OBJECTIVE A :: According to the lead(II) iodide problem page, what is the molar mass of lead(II) iodide?
OBJECTIVE B :: Reproduce word for word everything in the lead(II) iodide problem page from "Interpretation Introduction" down to "to be calculated.".

PASSAGE SHOWN ::
>> Begin
Chapter 16, Problem 152E

A chemist combines $60.0\text{mL}$ of $0.322\text{M}$ potassium iodide with $20.0\text{mL}$ of $0.530\text{M}$ lead $\left(\text{II}\right)$ nitrate. (a) How many grams of lead $\left(\text{II}\right)$ iodide will precipitate? (b) What is the final molarity of the potassium ion? (c) What is the final molarity of the lead $\left(\text{II}\right)$ or iodide ion, whichever one is in excess?

Interpretation Introduction

(a)

Interpretation:

The mass of lead $\left(\text{II}\right)$ iodide that would precipitate in the reaction of $60.0\text{mL}$ of $0.322\text{M}$ potassium iodide with $20.0\text{mL}$ of $0.530\text{M}$ lead $\left(\text{II}\right)$ nitrate is to be calculated.

Concept introduction:

The molarity of a solution is defined as the number of mole of solute dissolved in one liter of the solution. The formula for molarity is given by the expression as shown below.

$\text{M}=\frac{\text{n}}{\text{V}}$

The relation between number of moles and mass of a substance is given by the expression as shown below.

$\text{n}=\frac{\text{m}}{\text{Molar}\text{mass}}$

Answer to Problem 152E

The mass of lead $\left(\text{II}\right)$ iodide that would precipitate in the reaction of $60.0\text{mL}$ of $0.322\text{M}$ potassium iodide with $20.0\text{mL}$ of $0.530\text{M}$ lead $\left(\text{II}\right)$ nitrate is $4.45\text{g}$.

Explanation of Solution

The molarity of lead $\left(\text{II}\right)$ nitrate solution is $0.530\text{M}$.

The volume of lead $\left(\text{II}\right)$ nitrate solution is $20.0\text{mL}$.

The conversion of volume in $\text{L}$ is shown below.

$\begin{array}{rll}\text{V}& =& \left(20.0\text{mL}\right)\left(\frac{1\text{L}}{1000\text{mL}}\right)\\ & =& 20.0\times {10}^{-3}\text{L}\end{array}$

The molarity of potassium iodide solution is $0.322\text{M}$.

The volume of potassium iodide solution is $60.0\text{mL}$.

The conversion of volume in $\text{L}$ is shown below.

$\begin{array}{rll}\text{V}& =& \left(60.0\text{mL}\right)\left(\frac{1\text{L}}{1000\text{mL}}\right)\\ & =& 60.0\times {10}^{-3}\text{L}\end{array}$

The molar mass of lead $\left(\text{II}\right)$ iodide is $461.0\text{g}/\text{mol}$.

The molarity of a solution is given by the expression as shown below.

$\text{M}=\frac{\text{n}}{\text{V}}$

Where,

• $\text{n}$ is the number of moles of the solute.

• $\text{V}$ is the volume of the solution.

Rearrange the above equation for the value of $\text{n}$.

$\text{n}=\text{MV}$

Substitute the values of molarity and volume of potassium iodide solution in above expression.
>> End
DATA SECTION ::
>> Begin
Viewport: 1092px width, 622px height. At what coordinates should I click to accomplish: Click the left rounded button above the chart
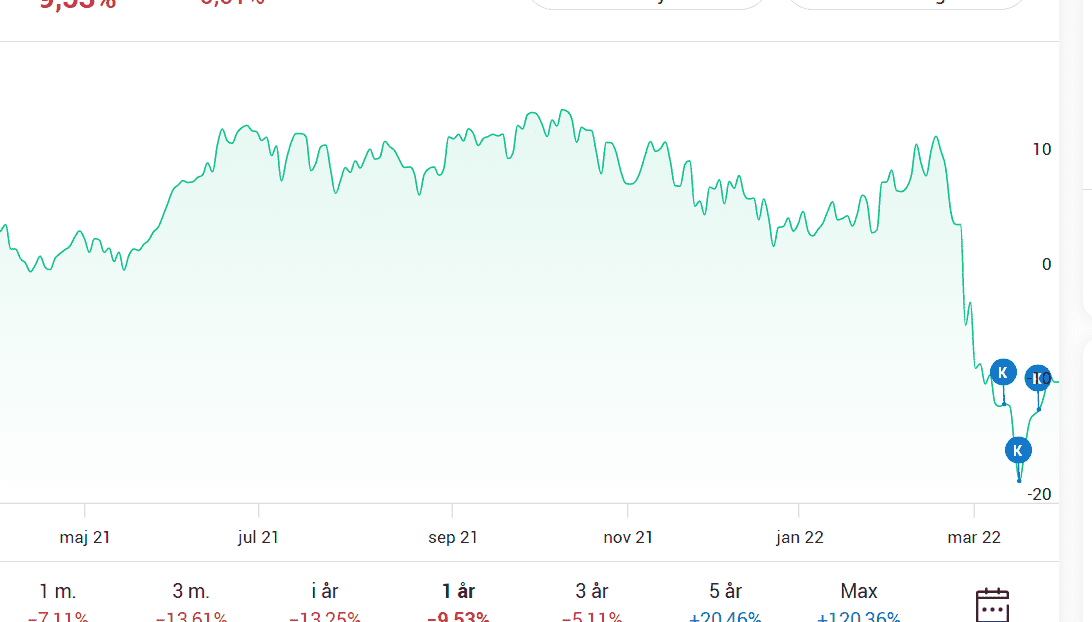pyautogui.click(x=646, y=4)
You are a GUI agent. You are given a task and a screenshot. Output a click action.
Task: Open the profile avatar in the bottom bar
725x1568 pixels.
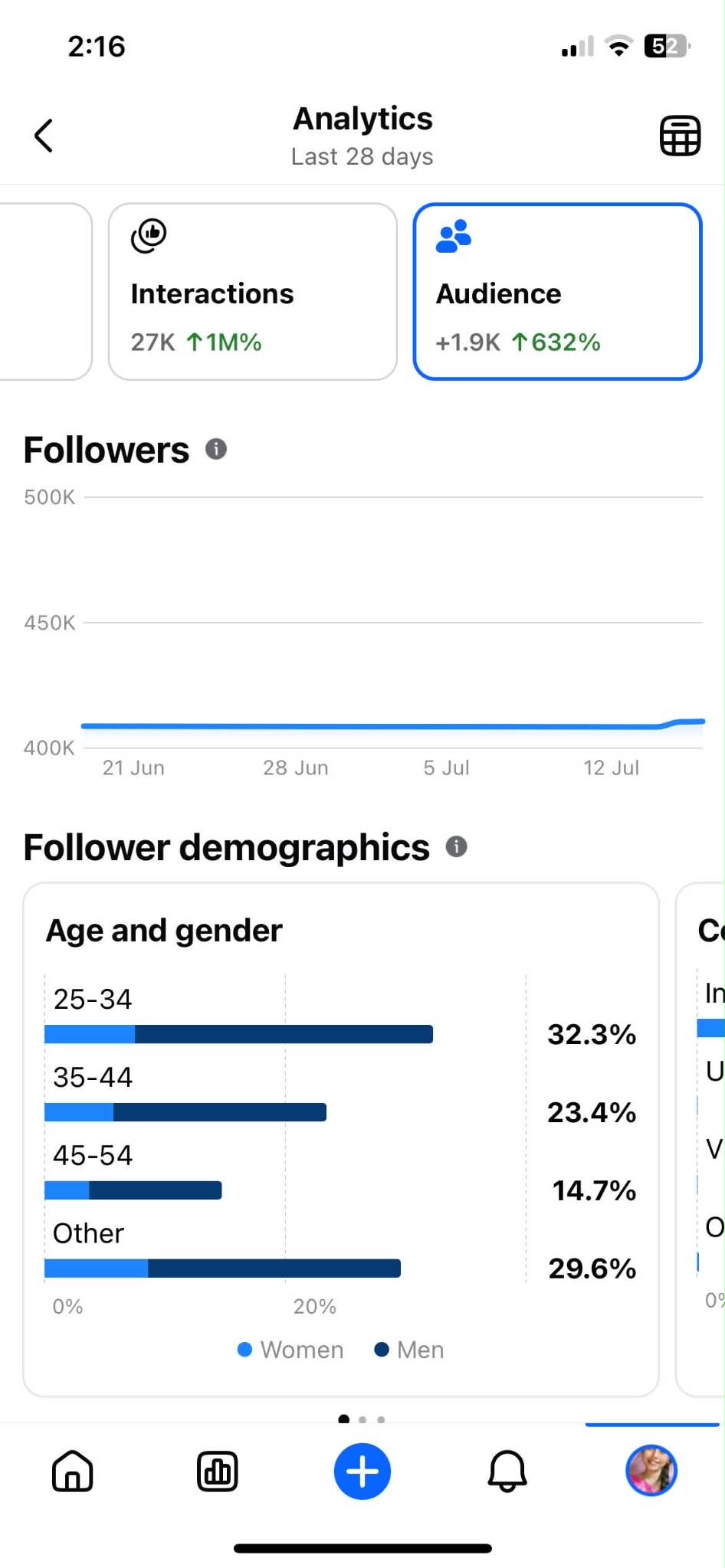point(651,1470)
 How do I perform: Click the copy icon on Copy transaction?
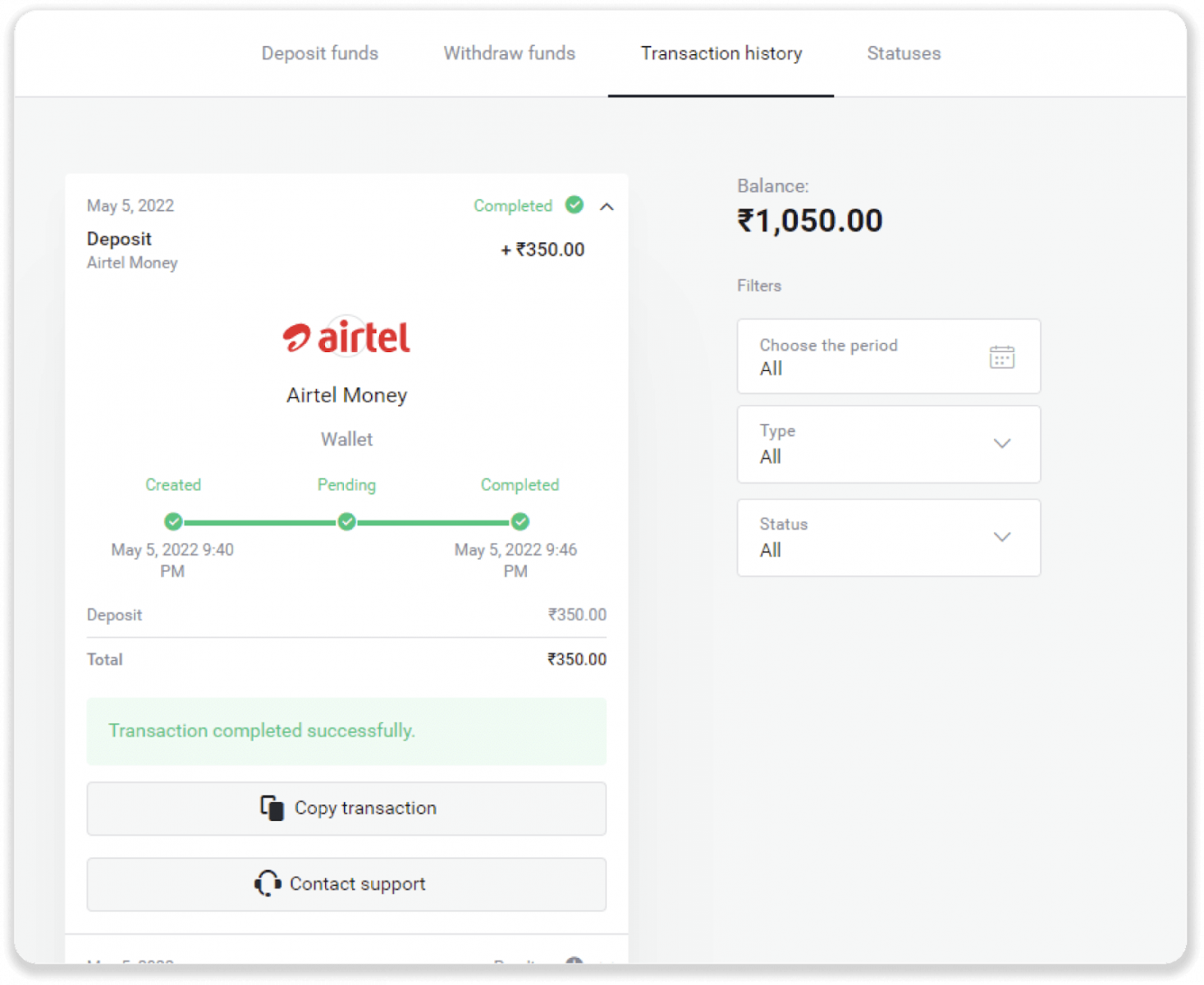272,808
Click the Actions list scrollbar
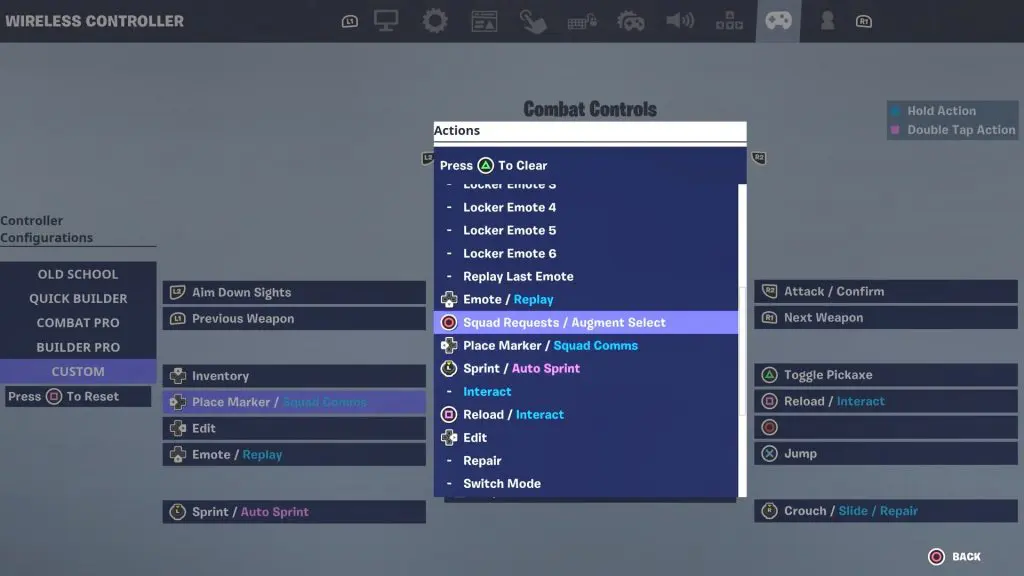The height and width of the screenshot is (576, 1024). click(x=742, y=340)
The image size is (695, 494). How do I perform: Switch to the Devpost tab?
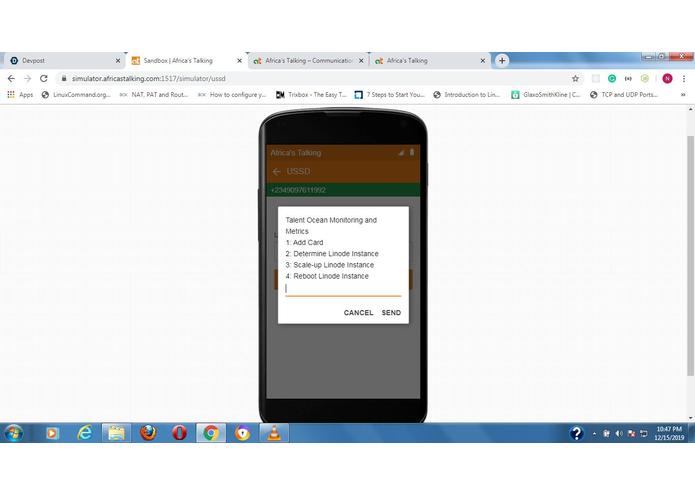pyautogui.click(x=66, y=60)
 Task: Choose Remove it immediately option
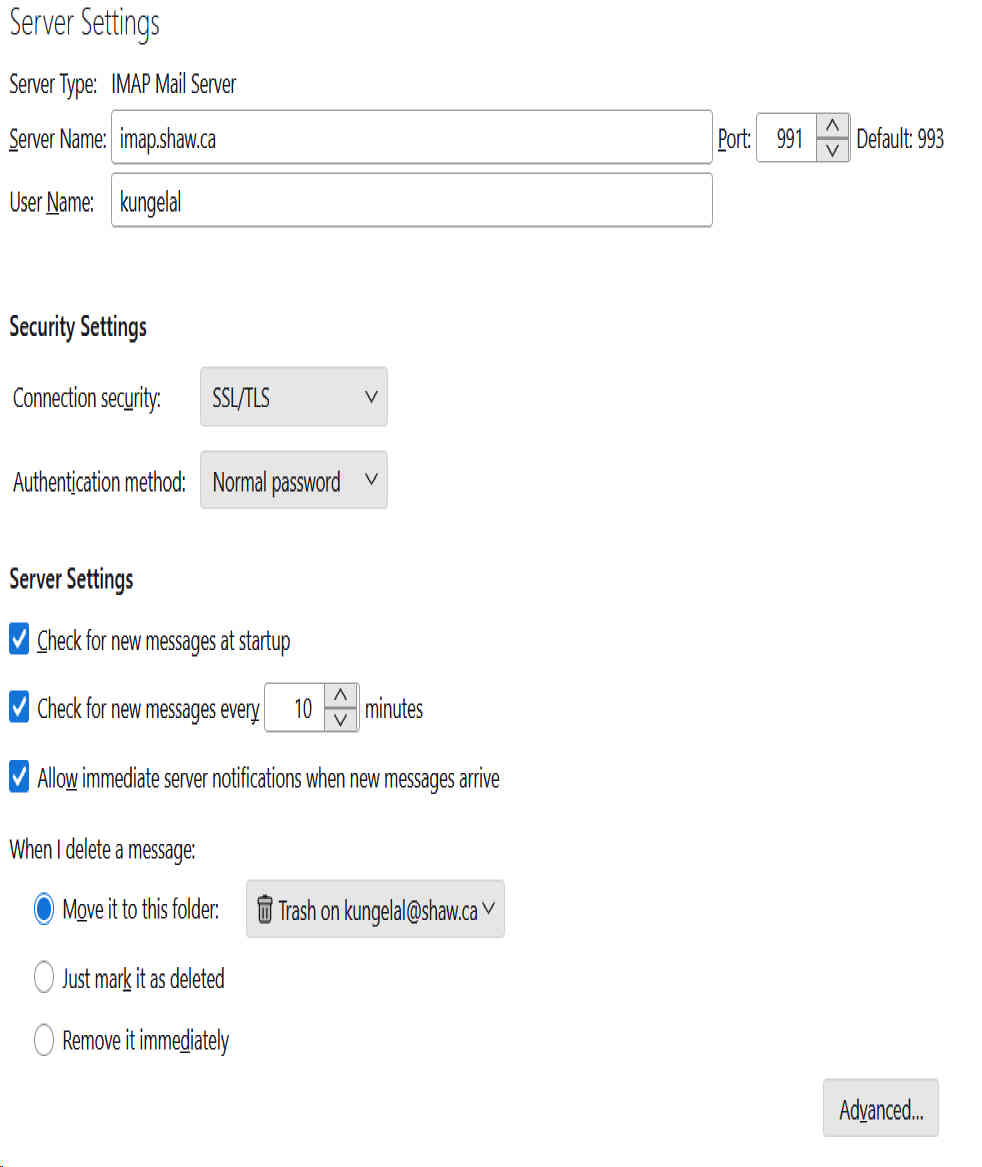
>> End
OUTPUT A :: 461.0 g/mol

OUTPUT B ::
Interpretation Introduction

(a)

Interpretation:

The mass of lead $\left(\text{II}\right)$ iodide that would precipitate in the reaction of $60.0\text{mL}$ of $0.322\text{M}$ potassium iodide with $20.0\text{mL}$ of $0.530\text{M}$ lead $\left(\text{II}\right)$ nitrate is to be calculated.